Solved

site to site VPN info required

Posted on 2014-03-26
15
586 Views
Last Modified: 2014-05-04
Hi,
 I wonder if someone can point me to the right direction.

I am tasked to setup a Lan to Lan VPN setup for a client and I have came across some niggly bits.

Here are the details:

Local Network is
   192.168.0.0/24

I need to dial out to a network where the other device is not a draytek (possibly a cisco) and the IT guys over there have provided the following info.

IKE Preshard Key = i have this
Protocol = IPSec
Security Method= High (ESP) without Authentication
IKE Phase1 = AES_SHA1_G2   <<<< is that right
IKE Phase2=AES256
PFS= Disable

Remote Network IP= 172.17.123.40/29


now when I have got most of it configured but when I go to IKE Advanced settings so that I can change IKE Phase 1 Proposal to AES_SHA1_G2, its not there. It surely doesn't work on Auto.


if I keep it on Auto >>> i am getting this in the log

NAT-Traversal: Using draft-ietf-ipsec-nat-t-ike-02/03, no NAT detected

and when I spoke to their IT people, this is what they have said.

To achieve this, typically can be solved with source NAT, natting your real LAN to that subnet before the encryption process.


am I missing something

and when I change it to some manually select IKE phase 1 proposal then I just get this

Initiating IKE Main Mode to IP address

help needed
0
Comment
Question by:Kash
  • 8
  • 7
15 Comments
 
LVL 38

Expert Comment

by:Aaron Tomosky
Comment Utility
I don't have a draytek but I do have a sonicwall that I use to terminate other company s2s vpns all the time, here is how I would interpret their instructions (it's always fun as everyone says it different). Hope this helps
Phase1
exchange: Main Mode (this is my default)
DH group: Group 2 (this is the g2)
Encryption: AES-256 (there is also 128 and 192, guessing 256 since phase2 is 256)
Authentication:SHA1
Lifetime: 28800 (default)

for phase2:
Protocol: ESP (my default)
Encryption: AES-256 (exactly what they said)
Authentication: SHA1 (assuming same as phase1)
Enable PFS: false (what they said, and always my default)
Lifetime:28800 (default)
0
 
LVL 19

Author Comment

by:Kash
Comment Utility
thanks for that.

I am in dialogue with draytek tech support.

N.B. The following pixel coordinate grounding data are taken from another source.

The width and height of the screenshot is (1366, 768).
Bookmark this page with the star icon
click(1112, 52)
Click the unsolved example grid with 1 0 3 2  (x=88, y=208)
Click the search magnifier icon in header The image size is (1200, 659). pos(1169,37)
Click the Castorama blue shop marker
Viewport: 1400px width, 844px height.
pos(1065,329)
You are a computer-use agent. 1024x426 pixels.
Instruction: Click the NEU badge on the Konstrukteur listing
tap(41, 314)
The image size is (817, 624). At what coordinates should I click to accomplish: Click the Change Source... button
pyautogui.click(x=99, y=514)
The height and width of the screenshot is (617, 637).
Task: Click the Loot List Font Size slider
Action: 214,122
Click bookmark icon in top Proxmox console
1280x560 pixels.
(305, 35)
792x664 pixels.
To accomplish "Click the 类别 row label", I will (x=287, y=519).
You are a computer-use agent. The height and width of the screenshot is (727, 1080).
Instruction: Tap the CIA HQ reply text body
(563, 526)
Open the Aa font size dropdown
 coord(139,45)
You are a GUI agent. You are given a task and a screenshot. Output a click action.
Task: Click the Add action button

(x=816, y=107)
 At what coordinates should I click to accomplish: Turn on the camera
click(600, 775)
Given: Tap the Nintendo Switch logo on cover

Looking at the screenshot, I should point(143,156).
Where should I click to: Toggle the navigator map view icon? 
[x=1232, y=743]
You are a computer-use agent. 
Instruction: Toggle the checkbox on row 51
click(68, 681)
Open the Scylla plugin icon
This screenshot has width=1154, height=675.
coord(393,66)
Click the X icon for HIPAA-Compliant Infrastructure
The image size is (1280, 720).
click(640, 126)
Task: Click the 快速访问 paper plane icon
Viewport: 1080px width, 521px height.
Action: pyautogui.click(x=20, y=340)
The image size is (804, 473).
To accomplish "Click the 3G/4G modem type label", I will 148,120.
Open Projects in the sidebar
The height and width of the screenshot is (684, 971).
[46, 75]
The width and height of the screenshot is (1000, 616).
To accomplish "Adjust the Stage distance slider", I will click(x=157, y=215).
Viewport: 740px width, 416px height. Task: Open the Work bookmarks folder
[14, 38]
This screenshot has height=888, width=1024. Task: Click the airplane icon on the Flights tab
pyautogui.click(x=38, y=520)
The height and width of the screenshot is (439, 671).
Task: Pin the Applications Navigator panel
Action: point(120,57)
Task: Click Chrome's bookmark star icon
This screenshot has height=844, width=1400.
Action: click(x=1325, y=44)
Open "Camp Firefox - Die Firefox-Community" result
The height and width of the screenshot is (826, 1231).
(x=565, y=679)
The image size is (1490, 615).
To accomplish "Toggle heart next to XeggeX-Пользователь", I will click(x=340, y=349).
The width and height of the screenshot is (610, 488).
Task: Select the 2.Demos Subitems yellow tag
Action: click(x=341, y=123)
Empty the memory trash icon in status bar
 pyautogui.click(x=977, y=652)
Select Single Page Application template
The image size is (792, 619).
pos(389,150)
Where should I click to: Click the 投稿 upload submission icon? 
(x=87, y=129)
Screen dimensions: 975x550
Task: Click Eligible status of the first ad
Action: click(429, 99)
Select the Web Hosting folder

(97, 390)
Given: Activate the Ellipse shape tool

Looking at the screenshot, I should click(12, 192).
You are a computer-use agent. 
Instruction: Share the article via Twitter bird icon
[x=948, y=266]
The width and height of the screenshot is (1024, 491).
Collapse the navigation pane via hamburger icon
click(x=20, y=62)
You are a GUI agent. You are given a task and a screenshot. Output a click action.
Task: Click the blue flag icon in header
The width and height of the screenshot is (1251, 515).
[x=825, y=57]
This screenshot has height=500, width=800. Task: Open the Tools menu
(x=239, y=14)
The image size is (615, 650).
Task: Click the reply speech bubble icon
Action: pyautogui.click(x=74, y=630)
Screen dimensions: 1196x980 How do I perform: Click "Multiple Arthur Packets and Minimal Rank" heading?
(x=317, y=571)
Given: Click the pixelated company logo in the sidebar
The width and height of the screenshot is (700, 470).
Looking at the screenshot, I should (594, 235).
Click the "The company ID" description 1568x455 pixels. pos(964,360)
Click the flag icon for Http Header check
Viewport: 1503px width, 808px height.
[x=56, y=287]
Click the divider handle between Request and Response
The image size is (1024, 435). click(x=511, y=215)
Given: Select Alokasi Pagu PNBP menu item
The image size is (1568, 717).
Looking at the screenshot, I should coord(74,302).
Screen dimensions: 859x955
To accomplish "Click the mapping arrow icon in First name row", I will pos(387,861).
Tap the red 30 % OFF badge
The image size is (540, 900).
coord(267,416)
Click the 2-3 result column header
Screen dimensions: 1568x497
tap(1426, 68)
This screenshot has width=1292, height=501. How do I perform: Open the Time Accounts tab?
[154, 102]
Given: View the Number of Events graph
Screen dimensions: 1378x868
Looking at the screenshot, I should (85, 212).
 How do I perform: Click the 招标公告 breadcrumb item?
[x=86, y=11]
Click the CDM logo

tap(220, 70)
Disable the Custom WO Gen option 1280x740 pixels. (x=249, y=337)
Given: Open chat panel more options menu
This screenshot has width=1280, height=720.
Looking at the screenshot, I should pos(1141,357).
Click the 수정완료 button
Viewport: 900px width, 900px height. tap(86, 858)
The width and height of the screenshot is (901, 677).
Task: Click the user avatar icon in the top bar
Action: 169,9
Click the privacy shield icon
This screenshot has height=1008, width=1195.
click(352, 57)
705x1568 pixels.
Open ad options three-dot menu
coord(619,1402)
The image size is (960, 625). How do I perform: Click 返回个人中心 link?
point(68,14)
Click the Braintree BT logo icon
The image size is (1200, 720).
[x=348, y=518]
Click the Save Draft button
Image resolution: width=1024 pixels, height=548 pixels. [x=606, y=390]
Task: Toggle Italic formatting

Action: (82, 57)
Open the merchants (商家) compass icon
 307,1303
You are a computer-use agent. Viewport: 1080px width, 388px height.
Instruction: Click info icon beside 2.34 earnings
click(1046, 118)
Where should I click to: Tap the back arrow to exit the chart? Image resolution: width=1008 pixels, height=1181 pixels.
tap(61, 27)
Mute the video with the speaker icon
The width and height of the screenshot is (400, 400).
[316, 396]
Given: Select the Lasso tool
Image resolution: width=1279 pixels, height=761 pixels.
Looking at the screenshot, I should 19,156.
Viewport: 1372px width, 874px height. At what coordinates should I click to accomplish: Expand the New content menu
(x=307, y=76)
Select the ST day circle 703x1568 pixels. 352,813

the company on the other side has given us an IP subnet with further 3 subnets and they want us to encapsulate(NAT I presume) all the traffic into the allocated network.

they can see us connecting to their network but because the subnets aren't appeared to be NAT'ing, its not letting us through properly.
0
 
LVL 38

Expert Comment

by:Aaron Tomosky
Comment Utility
That's how I have one of mine setup (sonicwall though). I chose one ip, call it 10.10.100.1, and also a /24 subnet and vlan. So anything on that subnet is automatically routed through that gateway through the VPN (which is a group of subnets on their end) and from their end, looks to be coming from that ip. With this setup I can also make a firewall rule to allow any other ip only network get through the VPN as well.
0
 
LVL 19

Author Comment

by:Kash
Comment Utility
you may be able to guide me to the right direction.

Our customers's network is 192.168.0.0/24
they have a fixed WAN IP address from ISP.

They are wanting a Lan-Lan to a company in spain (dialing out) and they have a Cisco router.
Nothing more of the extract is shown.